TEXT:

● ● ●

A Developmental Switch of AMPA Receptor Subunits in Neocortical Pyramidal Neurons

• Published in: The Journal of neuroscience Vol. 22; no. 8; pp. 3005 - 3015
• Main Authors: Kumar, Sanjay S, Bacci, Alberto, Kharazia, Viktor, Huguenard, John R
• Format: Journal Article
• Language: English
• Published: United States Soc Neuroscience 15.04.2002; Society for Neuroscience
• Subjects: Aging - metabolism; Animals; Biogenic Polyamines - metabolism; Biogenic Polyamines - pharmacology; Calcium - metabolism; Cell Membrane Permeability - physiology; Electric Stimulation; Excitatory Postsynaptic Potentials - drug effects; Excitatory Postsynaptic Potentials - physiology; In Vitro Techniques; Neocortex - cytology; Neocortex - growth & development; Neocortex - metabolism; Neuronal Plasticity - physiology; Patch-Clamp Techniques; Protein Subunits; Pyramidal Cells - drug effects; Pyramidal Cells - metabolism; Rats; Rats, Sprague-Dawley; Reaction Time - physiology; Receptors, AMPA - deficiency; Receptors, AMPA - metabolism; Synapses - metabolism; Synaptic Transmission - physiology
• ISSN: 0270-6474; 1529-2401; 1529-2401
• DOI: 10.1523/jneurosci.22-08-03005.2002

AMPA receptors mediate most of the fast excitatory neurotransmission in the brain, and those lacking the glutamate receptor 2 (GluR2) subunit are Ca(2+)-permeable and expressed in cortical structures primarily by inhibitory interneurons. Here we report that synaptic AMPA receptors of excitatory layer 5 pyramidal neurons in the rat neocortex are deficient in GluR2 in early development, approximately before postnatal day 16, as evidenced by their inwardly rectifying current-voltage relationship, blockade of AMPA receptor-mediated EPSCs by external and internal polyamines, permeability to Ca(2+), and GluR2 immunoreactivity. Overall, these results indicate that neocortical pyramidal neurons undergo a developmental switch in the Ca(2+) permeability of their AMPA receptors through an alteration of their subunit composition. This has important implications for plasticity and neurotoxicity.

● ● ●

RECORDS SHOWN:
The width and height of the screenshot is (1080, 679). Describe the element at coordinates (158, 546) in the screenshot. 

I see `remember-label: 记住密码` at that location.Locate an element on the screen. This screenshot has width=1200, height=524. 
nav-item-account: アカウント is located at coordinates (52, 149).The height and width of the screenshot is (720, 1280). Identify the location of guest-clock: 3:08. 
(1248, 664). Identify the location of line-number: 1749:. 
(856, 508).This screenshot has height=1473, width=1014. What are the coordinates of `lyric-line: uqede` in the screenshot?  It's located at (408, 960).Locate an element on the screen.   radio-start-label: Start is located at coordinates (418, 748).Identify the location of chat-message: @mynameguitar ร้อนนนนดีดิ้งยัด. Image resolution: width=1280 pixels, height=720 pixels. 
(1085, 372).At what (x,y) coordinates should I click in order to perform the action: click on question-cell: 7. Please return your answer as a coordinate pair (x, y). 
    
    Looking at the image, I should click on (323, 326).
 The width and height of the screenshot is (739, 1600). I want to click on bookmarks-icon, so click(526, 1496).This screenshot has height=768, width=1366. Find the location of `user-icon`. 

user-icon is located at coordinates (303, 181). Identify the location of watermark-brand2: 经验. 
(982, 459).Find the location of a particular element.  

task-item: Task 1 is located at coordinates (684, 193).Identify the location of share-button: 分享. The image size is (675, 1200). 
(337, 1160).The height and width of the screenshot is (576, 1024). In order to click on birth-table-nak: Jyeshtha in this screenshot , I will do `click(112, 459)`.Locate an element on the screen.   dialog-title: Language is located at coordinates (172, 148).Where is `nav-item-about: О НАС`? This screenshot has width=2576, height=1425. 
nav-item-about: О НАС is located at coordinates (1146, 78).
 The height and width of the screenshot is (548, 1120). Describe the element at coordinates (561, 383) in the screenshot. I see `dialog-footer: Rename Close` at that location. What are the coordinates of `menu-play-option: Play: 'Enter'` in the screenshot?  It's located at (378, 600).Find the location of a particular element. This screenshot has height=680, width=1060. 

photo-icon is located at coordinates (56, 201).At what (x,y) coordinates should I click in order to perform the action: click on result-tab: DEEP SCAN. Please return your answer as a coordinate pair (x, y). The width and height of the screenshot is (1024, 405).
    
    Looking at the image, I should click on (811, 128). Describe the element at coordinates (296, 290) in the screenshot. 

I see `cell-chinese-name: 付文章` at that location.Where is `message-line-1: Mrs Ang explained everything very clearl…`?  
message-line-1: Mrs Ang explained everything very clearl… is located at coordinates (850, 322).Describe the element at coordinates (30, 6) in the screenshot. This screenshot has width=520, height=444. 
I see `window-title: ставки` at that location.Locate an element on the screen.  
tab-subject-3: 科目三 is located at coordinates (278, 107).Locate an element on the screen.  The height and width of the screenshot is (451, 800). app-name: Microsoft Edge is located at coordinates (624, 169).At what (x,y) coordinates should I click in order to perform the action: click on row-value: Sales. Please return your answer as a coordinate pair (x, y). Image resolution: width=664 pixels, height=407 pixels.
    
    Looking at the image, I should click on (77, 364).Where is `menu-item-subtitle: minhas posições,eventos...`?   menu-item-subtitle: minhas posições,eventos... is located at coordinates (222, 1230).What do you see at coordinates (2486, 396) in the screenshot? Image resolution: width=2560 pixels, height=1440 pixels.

● ● ●

TASK TO COMPLETE: In the article on the AMPA receptor subunit switch, before about which postnatal day are the synaptic AMPA receptors of layer 5 pyramidal neurons deficient in GluR2?

SOLUTION TO THIS TASK: Postnatal day 16